When “Good Enough” Isn’t Good Enough (2/4) — Using Python to Create Fake Names From Census and Social Security Data

Data Science Filmmaker
5 min readSep 5, 2023

--

When last we left this project, I had used Python to analyze the contacts in my phone so that I could generate a list of fake contacts for a character in a movie. Since it would only very briefly be seen on screen, and only as she quickly scrolled through it, I could have chosen a much easier way to accomplish this, but I decided to have fun with it. (The word “fun” is being used loosely in this context.)

Having analyzed my own real contacts, my next task was to create real-sounding fake names for my fake person’s fake contacts.

The Census Bureau keeps a list of every last name in the country (https://www.census.gov/topics/population/genealogy/data.html). The most recent version, from 2010, contains over 160,000 last names, along with the number of occurrences of each name

The Social Security Administration keeps similar lists of first names (https://www.ssa.gov/oact/babynames/). They are divided up by birth year and only contain 1,000 names each for boys and girls for each year (since the 1800s!). I’m sure there are some neat things you can do with this data, vis-à-vis tracking popular names over time, but for my purposes, I just needed a list, so I went with 1985, the birth year of the character whose phone I am populating. This assumes 1) that the popularity of a name changes slowly enough that this would be a reasonable approximation for the distribution in some range around the year that she was born, and 2) that she would know the most people from a cluster centered around that range, i.e. that most of the contacts in her phone are peers. There are all sorts of ways one could tweak these assumptions, but for my purposes, I think they are fine. She won’t end up with a lot of friends named “Gertrude” or “Jaxon”.

Armed with these two lists, I generated a long list of raw names by drawing randomly from each distribution with probabilities given by the actual frequencies of the names in the U.S. Each generated name included First, Middle, and Last names.
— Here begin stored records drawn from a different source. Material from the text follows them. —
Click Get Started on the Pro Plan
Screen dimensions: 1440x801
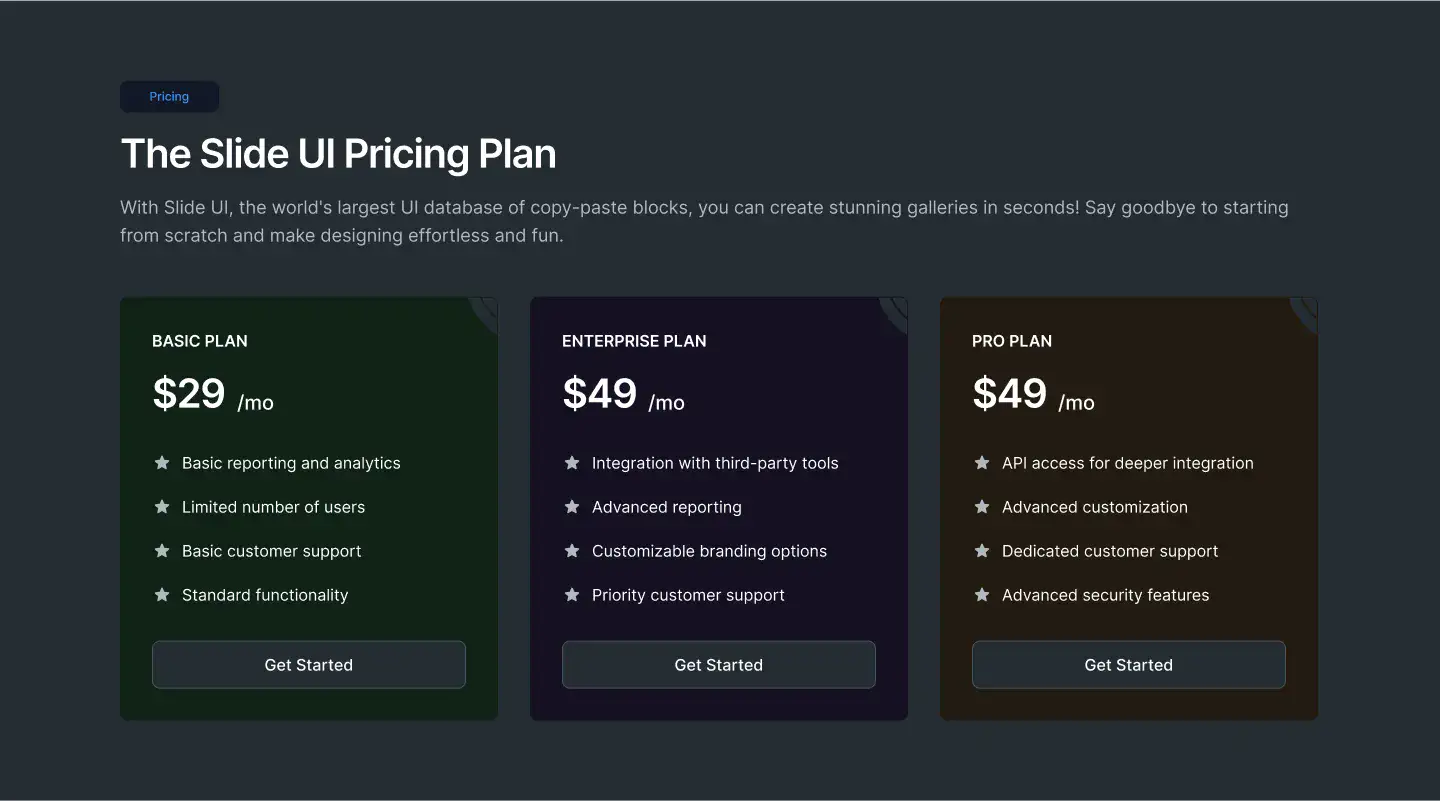tap(1129, 665)
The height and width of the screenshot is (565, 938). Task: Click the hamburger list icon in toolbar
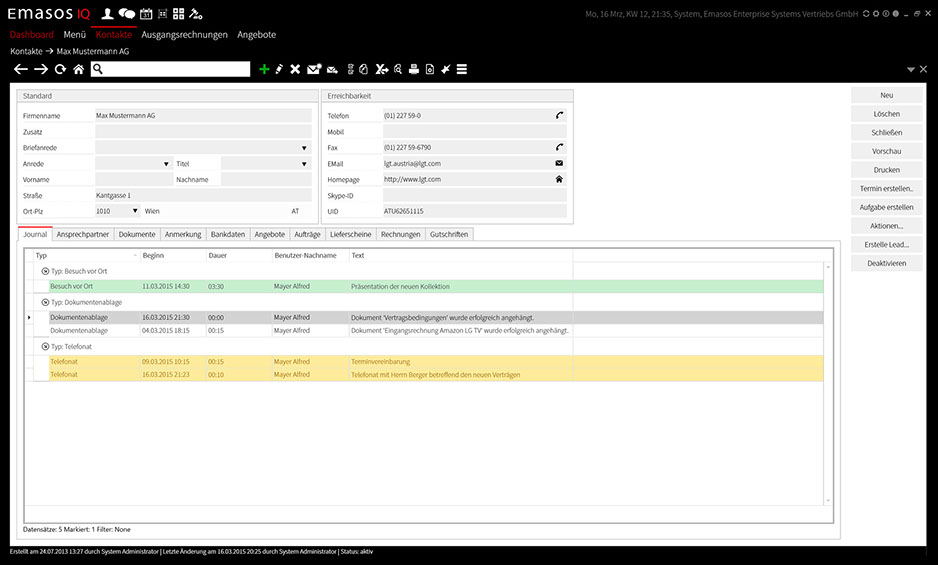pos(462,69)
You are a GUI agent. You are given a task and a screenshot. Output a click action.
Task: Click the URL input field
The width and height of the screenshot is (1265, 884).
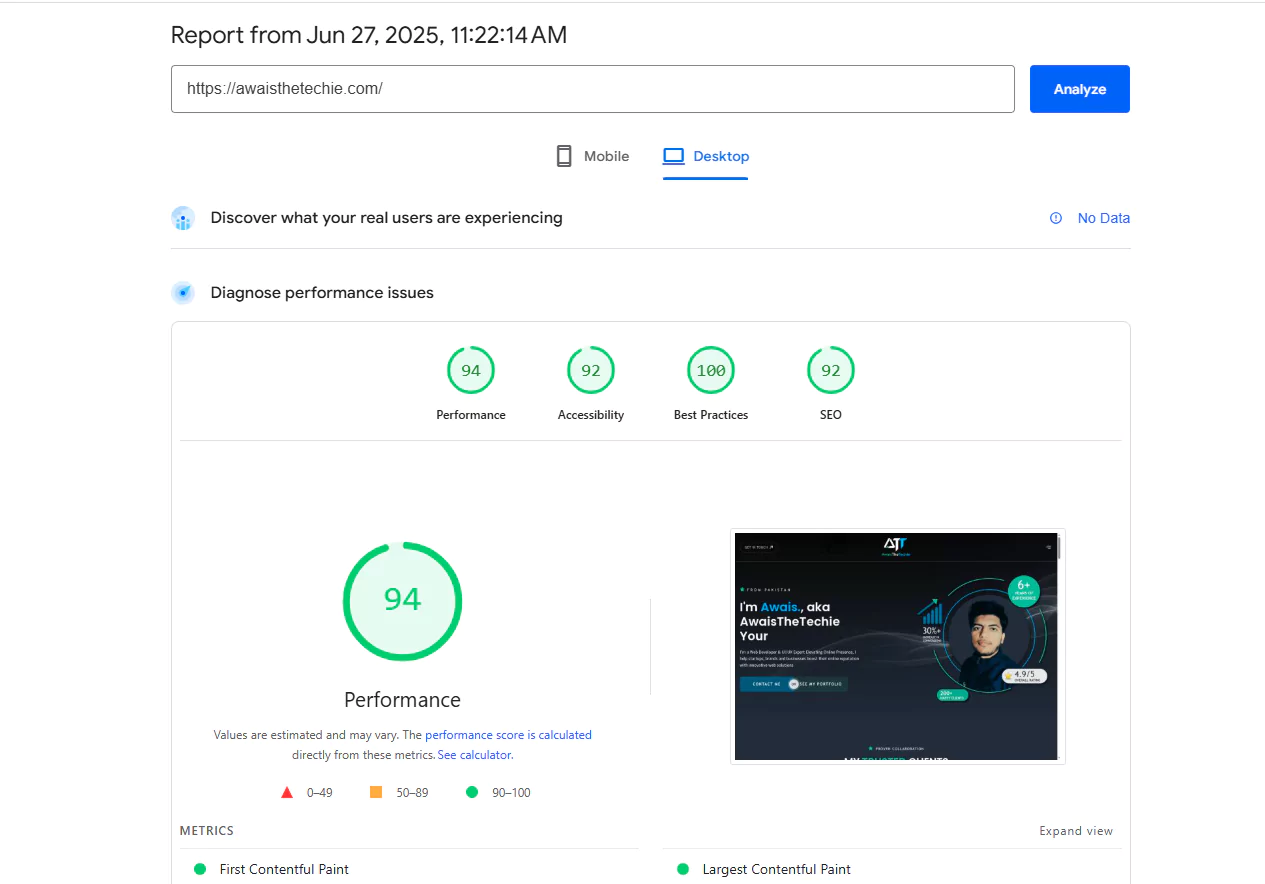coord(592,89)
# pick n_male random male first names, n_female random 
# female first names, and (n_male + n_female) random last names
n_male = 10000
n_female = 10000
random_lastnames = lastnames_df.sample(n_male + n_female,
replace=True,
weights='count',
axis=0)['name']
random_malenames = firstnames_male.sample(n_male * 2,
replace=True,
weights='count',
axis=0)['name']
random_femalenames = firstnames_female.sample(n_female * 2,
replace=True,
weights='count',
axis=0)['name']
#zip them all together into one big list
full_names = list(zip(random_malenames[:n_male],
random_malenames[n_male:2*n_male],
random_lastnames[:n_male]))
full_names.extend(list(zip(random_femalenames[:n_female],
random_femalenames[n_female:2*n_female],
random_lastnames[n_male:])))
full_names = pd.DataFrame(full_names, columns =['First', 'Middle', 'Last'])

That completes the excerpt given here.